- [Your instructions]: Character for character, write out the data below.
BEGIN Data in this exercise
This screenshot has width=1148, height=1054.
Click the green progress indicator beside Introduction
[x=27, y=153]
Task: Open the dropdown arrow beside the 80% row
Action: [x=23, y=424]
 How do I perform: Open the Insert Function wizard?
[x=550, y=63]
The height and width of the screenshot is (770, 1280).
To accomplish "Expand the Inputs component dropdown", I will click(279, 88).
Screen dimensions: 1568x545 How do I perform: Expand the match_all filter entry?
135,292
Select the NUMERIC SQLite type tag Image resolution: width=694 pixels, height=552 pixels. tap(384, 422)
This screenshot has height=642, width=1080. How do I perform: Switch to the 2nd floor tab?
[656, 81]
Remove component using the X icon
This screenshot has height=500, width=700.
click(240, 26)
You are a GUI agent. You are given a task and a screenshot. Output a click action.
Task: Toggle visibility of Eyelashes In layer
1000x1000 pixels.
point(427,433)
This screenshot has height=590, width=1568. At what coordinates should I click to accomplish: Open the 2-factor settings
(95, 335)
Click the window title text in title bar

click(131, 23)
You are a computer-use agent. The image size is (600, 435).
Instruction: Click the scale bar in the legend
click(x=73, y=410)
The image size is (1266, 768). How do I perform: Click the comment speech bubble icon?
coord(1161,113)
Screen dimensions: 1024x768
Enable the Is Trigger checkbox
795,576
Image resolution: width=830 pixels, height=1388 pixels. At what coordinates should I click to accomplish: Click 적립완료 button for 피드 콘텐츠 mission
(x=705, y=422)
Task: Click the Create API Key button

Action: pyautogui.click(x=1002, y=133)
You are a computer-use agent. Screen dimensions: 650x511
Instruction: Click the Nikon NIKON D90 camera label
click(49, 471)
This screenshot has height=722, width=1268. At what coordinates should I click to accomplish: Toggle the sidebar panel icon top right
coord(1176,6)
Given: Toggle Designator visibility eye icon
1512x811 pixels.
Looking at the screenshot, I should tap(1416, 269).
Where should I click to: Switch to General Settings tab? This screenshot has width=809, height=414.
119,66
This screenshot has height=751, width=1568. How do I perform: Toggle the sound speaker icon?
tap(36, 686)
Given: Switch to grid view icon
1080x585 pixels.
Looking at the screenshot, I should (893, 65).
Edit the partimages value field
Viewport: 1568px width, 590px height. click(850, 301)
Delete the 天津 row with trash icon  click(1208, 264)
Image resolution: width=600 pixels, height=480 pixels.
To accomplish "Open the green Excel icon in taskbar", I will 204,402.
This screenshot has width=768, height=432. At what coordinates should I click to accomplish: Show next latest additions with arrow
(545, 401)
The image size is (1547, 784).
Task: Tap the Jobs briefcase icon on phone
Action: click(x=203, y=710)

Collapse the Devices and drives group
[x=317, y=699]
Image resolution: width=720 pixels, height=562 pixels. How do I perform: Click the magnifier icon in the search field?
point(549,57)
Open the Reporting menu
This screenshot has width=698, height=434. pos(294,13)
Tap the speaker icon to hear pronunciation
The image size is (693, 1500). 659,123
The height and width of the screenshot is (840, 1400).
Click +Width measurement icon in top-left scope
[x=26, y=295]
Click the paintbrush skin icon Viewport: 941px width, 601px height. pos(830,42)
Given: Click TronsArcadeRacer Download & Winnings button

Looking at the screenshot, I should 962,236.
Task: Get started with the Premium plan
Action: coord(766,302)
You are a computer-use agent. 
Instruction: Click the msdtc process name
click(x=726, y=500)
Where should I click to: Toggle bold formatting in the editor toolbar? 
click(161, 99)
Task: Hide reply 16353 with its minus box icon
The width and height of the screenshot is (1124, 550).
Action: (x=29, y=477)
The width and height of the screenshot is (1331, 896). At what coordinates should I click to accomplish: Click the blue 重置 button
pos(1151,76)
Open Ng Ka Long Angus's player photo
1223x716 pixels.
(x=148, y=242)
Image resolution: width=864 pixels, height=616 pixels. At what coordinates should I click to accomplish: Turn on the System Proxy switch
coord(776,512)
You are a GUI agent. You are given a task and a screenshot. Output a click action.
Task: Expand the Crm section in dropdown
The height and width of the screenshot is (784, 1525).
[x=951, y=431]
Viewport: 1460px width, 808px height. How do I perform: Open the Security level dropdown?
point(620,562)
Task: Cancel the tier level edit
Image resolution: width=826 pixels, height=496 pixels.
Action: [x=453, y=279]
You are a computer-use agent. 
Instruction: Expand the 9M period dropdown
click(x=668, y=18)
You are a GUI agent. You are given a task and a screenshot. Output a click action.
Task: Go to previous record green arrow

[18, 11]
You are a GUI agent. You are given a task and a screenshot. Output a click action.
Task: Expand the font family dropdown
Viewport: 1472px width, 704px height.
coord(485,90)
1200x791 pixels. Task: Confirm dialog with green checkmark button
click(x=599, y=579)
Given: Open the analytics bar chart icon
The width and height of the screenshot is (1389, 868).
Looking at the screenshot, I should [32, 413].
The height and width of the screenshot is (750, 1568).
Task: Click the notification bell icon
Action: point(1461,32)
END Data in this exercise
- [Task output]:
This screenshot has width=1148, height=1054.
Click the green progress indicator beside Introduction
[x=27, y=153]
Task: Open the dropdown arrow beside the 80% row
Action: [x=23, y=424]
 How do I perform: Open the Insert Function wizard?
[x=550, y=63]
The height and width of the screenshot is (770, 1280).
To accomplish "Expand the Inputs component dropdown", I will click(279, 88).
Screen dimensions: 1568x545 How do I perform: Expand the match_all filter entry?
135,292
Select the NUMERIC SQLite type tag Image resolution: width=694 pixels, height=552 pixels. tap(384, 422)
This screenshot has height=642, width=1080. How do I perform: Switch to the 2nd floor tab?
[656, 81]
Remove component using the X icon
This screenshot has height=500, width=700.
click(240, 26)
You are a GUI agent. You are given a task and a screenshot. Output a click action.
Task: Toggle visibility of Eyelashes In layer
1000x1000 pixels.
point(427,433)
This screenshot has height=590, width=1568. At what coordinates should I click to accomplish: Open the 2-factor settings
(95, 335)
Click the window title text in title bar

click(131, 23)
You are a computer-use agent. The image size is (600, 435).
Instruction: Click the scale bar in the legend
click(x=73, y=410)
The image size is (1266, 768). How do I perform: Click the comment speech bubble icon?
coord(1161,113)
Screen dimensions: 1024x768
Enable the Is Trigger checkbox
795,576
Image resolution: width=830 pixels, height=1388 pixels. At what coordinates should I click to accomplish: Click 적립완료 button for 피드 콘텐츠 mission
(x=705, y=422)
Task: Click the Create API Key button

Action: pyautogui.click(x=1002, y=133)
You are a computer-use agent. Screen dimensions: 650x511
Instruction: Click the Nikon NIKON D90 camera label
click(49, 471)
This screenshot has height=722, width=1268. At what coordinates should I click to accomplish: Toggle the sidebar panel icon top right
coord(1176,6)
Given: Toggle Designator visibility eye icon
1512x811 pixels.
Looking at the screenshot, I should tap(1416, 269).
Where should I click to: Switch to General Settings tab? This screenshot has width=809, height=414.
119,66
This screenshot has height=751, width=1568. How do I perform: Toggle the sound speaker icon?
tap(36, 686)
Given: Switch to grid view icon
1080x585 pixels.
Looking at the screenshot, I should (893, 65).
Edit the partimages value field
Viewport: 1568px width, 590px height. click(850, 301)
Delete the 天津 row with trash icon  click(1208, 264)
Image resolution: width=600 pixels, height=480 pixels.
To accomplish "Open the green Excel icon in taskbar", I will 204,402.
This screenshot has width=768, height=432. At what coordinates should I click to accomplish: Show next latest additions with arrow
(545, 401)
The image size is (1547, 784).
Task: Tap the Jobs briefcase icon on phone
Action: click(x=203, y=710)

Collapse the Devices and drives group
[x=317, y=699]
Image resolution: width=720 pixels, height=562 pixels. How do I perform: Click the magnifier icon in the search field?
point(549,57)
Open the Reporting menu
This screenshot has width=698, height=434. pos(294,13)
Tap the speaker icon to hear pronunciation
The image size is (693, 1500). 659,123
The height and width of the screenshot is (840, 1400).
Click +Width measurement icon in top-left scope
[x=26, y=295]
Click the paintbrush skin icon Viewport: 941px width, 601px height. pos(830,42)
Given: Click TronsArcadeRacer Download & Winnings button

Looking at the screenshot, I should 962,236.
Task: Get started with the Premium plan
Action: coord(766,302)
You are a computer-use agent. 
Instruction: Click the msdtc process name
click(x=726, y=500)
Where should I click to: Toggle bold formatting in the editor toolbar? 
click(161, 99)
Task: Hide reply 16353 with its minus box icon
The width and height of the screenshot is (1124, 550).
Action: (x=29, y=477)
The width and height of the screenshot is (1331, 896). At what coordinates should I click to accomplish: Click the blue 重置 button
pos(1151,76)
Open Ng Ka Long Angus's player photo
1223x716 pixels.
(x=148, y=242)
Image resolution: width=864 pixels, height=616 pixels. At what coordinates should I click to accomplish: Turn on the System Proxy switch
coord(776,512)
You are a GUI agent. You are given a task and a screenshot. Output a click action.
Task: Expand the Crm section in dropdown
The height and width of the screenshot is (784, 1525).
[x=951, y=431]
Viewport: 1460px width, 808px height. How do I perform: Open the Security level dropdown?
point(620,562)
Task: Cancel the tier level edit
Image resolution: width=826 pixels, height=496 pixels.
Action: [x=453, y=279]
You are a computer-use agent. 
Instruction: Expand the 9M period dropdown
click(x=668, y=18)
You are a GUI agent. You are given a task and a screenshot. Output a click action.
Task: Go to previous record green arrow

[18, 11]
You are a GUI agent. You are given a task and a screenshot. Output a click action.
Task: Expand the font family dropdown
Viewport: 1472px width, 704px height.
coord(485,90)
1200x791 pixels. Task: Confirm dialog with green checkmark button
click(x=599, y=579)
Given: Open the analytics bar chart icon
The width and height of the screenshot is (1389, 868).
Looking at the screenshot, I should [32, 413].
The height and width of the screenshot is (750, 1568).
Task: Click the notification bell icon
Action: point(1461,32)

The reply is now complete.